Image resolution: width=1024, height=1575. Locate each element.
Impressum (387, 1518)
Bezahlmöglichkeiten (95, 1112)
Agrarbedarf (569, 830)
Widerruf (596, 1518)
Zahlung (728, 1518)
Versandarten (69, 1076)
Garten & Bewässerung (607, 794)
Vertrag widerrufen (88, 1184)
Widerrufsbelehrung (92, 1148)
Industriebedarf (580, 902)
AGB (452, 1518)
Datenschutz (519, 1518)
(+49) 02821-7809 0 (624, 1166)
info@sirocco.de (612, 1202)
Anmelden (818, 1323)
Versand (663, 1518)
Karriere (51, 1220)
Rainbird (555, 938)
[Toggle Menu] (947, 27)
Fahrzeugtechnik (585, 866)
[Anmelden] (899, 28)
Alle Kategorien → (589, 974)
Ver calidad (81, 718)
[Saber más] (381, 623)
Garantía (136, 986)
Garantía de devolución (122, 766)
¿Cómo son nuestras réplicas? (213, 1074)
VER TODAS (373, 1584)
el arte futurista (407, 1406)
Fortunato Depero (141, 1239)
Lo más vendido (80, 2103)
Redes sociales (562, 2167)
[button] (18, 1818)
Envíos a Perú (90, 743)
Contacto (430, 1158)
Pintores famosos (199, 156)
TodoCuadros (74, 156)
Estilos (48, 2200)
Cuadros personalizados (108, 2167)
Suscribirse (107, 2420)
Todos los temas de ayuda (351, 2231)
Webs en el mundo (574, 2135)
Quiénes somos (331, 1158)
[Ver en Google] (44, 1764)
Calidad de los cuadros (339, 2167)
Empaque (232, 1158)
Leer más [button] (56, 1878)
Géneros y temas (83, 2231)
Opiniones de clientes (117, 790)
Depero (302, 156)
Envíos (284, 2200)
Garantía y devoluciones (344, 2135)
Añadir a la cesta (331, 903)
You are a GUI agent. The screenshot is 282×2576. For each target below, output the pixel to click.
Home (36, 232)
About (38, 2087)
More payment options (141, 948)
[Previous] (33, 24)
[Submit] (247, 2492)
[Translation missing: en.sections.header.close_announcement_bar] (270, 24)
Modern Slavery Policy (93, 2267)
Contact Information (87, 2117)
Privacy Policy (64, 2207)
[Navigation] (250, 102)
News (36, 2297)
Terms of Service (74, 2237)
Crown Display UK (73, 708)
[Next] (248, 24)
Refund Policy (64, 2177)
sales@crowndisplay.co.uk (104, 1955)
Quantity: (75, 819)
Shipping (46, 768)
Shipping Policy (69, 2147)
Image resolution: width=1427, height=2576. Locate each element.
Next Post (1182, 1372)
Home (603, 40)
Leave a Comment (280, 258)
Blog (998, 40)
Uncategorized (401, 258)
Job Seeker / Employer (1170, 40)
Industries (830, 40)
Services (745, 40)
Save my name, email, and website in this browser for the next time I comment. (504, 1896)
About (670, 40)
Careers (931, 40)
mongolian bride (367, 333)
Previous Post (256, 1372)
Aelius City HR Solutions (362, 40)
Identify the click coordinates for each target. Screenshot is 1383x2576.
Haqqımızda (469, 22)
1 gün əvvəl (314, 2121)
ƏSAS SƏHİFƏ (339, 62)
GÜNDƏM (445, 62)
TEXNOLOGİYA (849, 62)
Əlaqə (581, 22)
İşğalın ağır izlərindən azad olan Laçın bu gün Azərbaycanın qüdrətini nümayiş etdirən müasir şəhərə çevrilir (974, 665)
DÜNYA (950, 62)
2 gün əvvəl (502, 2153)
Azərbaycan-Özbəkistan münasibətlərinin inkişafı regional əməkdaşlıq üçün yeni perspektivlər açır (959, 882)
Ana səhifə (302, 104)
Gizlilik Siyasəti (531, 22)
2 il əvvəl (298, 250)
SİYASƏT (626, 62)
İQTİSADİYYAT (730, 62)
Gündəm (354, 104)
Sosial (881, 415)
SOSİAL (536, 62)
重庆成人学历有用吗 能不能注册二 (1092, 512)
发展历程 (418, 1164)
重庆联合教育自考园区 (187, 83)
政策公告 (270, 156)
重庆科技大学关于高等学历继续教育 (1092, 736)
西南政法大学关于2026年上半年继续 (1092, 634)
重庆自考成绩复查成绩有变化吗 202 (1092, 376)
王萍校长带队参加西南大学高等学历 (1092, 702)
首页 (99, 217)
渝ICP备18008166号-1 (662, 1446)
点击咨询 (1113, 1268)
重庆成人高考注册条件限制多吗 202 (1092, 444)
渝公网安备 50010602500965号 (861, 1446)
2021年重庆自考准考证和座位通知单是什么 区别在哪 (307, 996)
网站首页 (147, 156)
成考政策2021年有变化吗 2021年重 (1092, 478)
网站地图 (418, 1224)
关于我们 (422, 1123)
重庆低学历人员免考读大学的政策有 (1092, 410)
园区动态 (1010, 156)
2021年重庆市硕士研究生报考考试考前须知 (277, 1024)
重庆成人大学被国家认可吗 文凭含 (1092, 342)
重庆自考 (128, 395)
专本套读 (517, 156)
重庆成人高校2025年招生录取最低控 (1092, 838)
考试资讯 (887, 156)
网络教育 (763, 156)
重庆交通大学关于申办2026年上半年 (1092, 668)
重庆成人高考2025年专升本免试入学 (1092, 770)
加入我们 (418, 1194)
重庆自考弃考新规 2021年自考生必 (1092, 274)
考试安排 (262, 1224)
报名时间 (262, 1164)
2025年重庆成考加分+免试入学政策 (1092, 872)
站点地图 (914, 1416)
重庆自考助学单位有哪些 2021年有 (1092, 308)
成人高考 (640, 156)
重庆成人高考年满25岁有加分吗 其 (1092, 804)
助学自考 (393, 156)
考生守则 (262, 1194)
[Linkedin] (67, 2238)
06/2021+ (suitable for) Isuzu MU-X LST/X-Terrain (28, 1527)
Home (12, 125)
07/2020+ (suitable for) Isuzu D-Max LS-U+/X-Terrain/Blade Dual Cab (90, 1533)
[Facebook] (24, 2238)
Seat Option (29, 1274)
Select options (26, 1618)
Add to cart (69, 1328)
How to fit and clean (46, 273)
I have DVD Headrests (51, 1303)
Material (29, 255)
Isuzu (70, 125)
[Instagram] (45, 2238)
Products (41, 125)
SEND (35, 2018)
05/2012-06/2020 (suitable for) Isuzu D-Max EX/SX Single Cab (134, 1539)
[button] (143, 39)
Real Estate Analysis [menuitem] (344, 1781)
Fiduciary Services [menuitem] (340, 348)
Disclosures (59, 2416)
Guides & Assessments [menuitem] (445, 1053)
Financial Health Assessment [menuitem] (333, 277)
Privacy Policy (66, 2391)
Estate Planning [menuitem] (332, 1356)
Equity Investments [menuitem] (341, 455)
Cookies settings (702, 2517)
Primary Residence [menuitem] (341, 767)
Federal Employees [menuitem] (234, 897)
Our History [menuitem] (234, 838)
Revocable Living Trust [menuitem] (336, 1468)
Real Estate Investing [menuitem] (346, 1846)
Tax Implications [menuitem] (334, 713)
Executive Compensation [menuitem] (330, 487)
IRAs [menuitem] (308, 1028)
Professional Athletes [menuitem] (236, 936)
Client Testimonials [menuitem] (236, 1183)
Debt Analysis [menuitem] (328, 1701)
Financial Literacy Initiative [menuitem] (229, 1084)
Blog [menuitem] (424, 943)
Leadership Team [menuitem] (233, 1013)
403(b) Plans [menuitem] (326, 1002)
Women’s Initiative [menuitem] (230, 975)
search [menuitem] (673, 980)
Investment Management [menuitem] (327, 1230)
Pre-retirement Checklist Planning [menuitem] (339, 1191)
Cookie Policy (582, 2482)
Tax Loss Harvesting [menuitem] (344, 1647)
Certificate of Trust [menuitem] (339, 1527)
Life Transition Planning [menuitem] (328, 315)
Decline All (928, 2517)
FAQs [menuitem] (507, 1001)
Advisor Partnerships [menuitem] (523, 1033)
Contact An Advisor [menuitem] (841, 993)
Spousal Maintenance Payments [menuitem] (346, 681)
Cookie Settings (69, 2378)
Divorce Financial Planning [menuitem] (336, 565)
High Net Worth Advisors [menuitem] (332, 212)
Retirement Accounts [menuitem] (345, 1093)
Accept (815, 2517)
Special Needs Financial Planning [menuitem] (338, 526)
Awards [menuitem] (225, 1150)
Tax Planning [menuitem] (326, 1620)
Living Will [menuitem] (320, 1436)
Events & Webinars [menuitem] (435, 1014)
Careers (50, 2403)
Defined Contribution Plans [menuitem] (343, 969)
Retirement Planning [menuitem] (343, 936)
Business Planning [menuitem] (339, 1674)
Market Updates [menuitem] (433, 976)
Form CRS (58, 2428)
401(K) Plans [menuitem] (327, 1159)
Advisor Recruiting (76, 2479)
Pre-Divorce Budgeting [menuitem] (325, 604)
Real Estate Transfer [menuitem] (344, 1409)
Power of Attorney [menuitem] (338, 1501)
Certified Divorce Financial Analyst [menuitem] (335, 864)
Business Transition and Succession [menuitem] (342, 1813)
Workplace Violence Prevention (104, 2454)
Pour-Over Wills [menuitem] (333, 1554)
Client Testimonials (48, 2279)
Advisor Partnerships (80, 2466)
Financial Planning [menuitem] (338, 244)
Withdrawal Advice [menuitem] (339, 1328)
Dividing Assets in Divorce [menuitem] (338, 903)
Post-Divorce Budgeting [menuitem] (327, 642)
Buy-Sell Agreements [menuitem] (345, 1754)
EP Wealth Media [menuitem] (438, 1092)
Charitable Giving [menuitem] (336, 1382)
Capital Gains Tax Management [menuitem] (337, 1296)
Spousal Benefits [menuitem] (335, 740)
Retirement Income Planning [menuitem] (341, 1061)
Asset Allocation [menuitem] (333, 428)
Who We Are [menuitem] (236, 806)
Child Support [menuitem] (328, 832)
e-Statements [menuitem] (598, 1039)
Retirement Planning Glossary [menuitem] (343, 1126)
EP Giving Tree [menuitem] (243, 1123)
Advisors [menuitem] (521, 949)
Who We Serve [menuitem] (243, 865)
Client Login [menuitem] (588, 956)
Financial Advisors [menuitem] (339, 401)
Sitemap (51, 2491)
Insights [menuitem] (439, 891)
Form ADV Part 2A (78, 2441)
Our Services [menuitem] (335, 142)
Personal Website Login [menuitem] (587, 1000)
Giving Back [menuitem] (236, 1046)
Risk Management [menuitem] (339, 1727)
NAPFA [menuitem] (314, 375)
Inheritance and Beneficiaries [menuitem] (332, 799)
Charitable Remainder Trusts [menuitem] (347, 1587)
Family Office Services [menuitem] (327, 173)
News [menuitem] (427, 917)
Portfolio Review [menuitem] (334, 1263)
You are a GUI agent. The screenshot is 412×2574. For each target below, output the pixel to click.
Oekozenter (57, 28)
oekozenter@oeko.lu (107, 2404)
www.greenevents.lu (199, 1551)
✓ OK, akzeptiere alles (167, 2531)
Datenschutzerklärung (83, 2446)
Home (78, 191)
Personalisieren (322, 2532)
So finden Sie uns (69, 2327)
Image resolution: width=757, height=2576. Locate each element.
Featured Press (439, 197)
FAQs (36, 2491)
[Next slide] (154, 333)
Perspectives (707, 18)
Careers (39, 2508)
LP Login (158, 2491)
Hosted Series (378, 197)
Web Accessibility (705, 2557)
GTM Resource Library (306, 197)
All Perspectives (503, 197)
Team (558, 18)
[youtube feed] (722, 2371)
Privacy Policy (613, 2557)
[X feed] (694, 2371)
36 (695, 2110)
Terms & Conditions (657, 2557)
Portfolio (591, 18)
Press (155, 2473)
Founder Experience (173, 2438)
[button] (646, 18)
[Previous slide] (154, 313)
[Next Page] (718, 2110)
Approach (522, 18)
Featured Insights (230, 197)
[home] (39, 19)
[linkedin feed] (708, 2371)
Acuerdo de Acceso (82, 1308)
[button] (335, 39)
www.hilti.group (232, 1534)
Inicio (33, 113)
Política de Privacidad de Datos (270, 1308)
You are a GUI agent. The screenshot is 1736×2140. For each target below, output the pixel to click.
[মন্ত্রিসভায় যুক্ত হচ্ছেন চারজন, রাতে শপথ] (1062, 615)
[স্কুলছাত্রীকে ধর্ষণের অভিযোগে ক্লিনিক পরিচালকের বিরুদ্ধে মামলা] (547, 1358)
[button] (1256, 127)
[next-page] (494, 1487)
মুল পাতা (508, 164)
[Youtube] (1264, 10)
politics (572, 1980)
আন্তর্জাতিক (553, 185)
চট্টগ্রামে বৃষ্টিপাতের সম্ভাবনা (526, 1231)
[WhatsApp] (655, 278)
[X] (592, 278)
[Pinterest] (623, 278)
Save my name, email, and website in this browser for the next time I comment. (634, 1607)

━━━━━━━━━━

Beginning at the line above with "考试安排 (262, 1224)" and finishing at the line with "SEND (35, 2018)", return each line exactly and return nothing else.

_Result of the exercise_
考试安排 (262, 1224)
报名时间 (262, 1164)
2025年重庆成考加分+免试入学政策 (1092, 872)
站点地图 (914, 1416)
重庆自考助学单位有哪些 2021年有 (1092, 308)
成人高考 (640, 156)
重庆成人高考年满25岁有加分吗 其 (1092, 804)
助学自考 (393, 156)
考生守则 (262, 1194)
[Linkedin] (67, 2238)
06/2021+ (suitable for) Isuzu MU-X LST/X-Terrain (28, 1527)
Home (12, 125)
07/2020+ (suitable for) Isuzu D-Max LS-U+/X-Terrain/Blade Dual Cab (90, 1533)
[Facebook] (24, 2238)
Seat Option (29, 1274)
Select options (26, 1618)
Add to cart (69, 1328)
How to fit and clean (46, 273)
I have DVD Headrests (51, 1303)
Material (29, 255)
Isuzu (70, 125)
[Instagram] (45, 2238)
Products (41, 125)
SEND (35, 2018)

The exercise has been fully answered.